The Greens asylum seeker policy, most of which was released this morning, adopts much of the logic of last year’s Houston Panel report — but, crucially, not all of it.
That report, by Angus Houston, Michael L’Estrange and Paris Aristotle, argued for a significant rebalancing of incentives for asylum seekers, away from “irregular” pathways and toward “regular” pathways — the incentive of more opportunities to reach Australia via our humanitarian resettlement program, and the disincentive of no advantage in reaching Australia by boat, courtesy of a re-established Pacific Solution.
At the core of the Greens policy is the belief that disincentives will never work (and what evidence, so far, is there to contradict them?), and we need to massively increase the incentives to use regular pathways, via a dramatic expansion in our humanitarian intake and more Indonesian processing centres. More of the latter in a moment.
The increase in Australia’s humanitarian intake from 20,000 to 30,000 (though 4000 of the additional 10,000 places would be reserved for family reunion) would represent a more-than-doubling in just under two years. The Houston Panel recommended eventually lifting our intake to 27,000 over an extended period, rather than 30,000. But the goal would be the same: to dramatically decrease the supply pressure, particularly by immediately taking 10,000 asylum seekers from the region, 3800 of them from Indonesia. The incentive to get into a boat would be reduced — additionally, because asylum seekers from refugee-producing countries would be allowed to travel to Australia by air as well.
And as the Greens point out, the cost of resettling such a significantly greater number of refugees — costed at an additional $2.5 billion — is far less than the cost of running offshore detention centres.

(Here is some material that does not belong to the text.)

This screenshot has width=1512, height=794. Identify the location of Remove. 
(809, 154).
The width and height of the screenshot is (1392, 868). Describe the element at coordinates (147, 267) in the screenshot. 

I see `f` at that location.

However, the policy raises a number of questions. It proposes a number of UNHCR-run “safe” asylum seeker processing centres in Indonesia, further increasing the attractiveness of Indonesia for asylum seekers who can reach it (whether the Greens have consulted with the Indonesian government about this isn’t clear).
However, there is no guarantee that reaching such a centre would guarantee you would reach Australia: the humanitarian program is capped at 30,000, including another 4000 for family reunion. What happens if the numbers of asylum seekers exceeds 30,000? If they reach Australia by boat, they won’t be detained beyond an initial period for screening — and they are guaranteed resettlement here.
In short, the Greens are relying on being able to permanently cut the supply of asylum seekers to below 30,000. But there may be those who are not content to wait in an Indonesian processing centre, and who want to get to Australia with their families to get on with their lives and end the uncertainty, or who have the money to fly to Australia. And more asylum seekers will be in Indonesia, and resettlement in Australia will be guaranteed if you can reach here by boat, even if Australia has already taken 30,000 people under its humanitarian program.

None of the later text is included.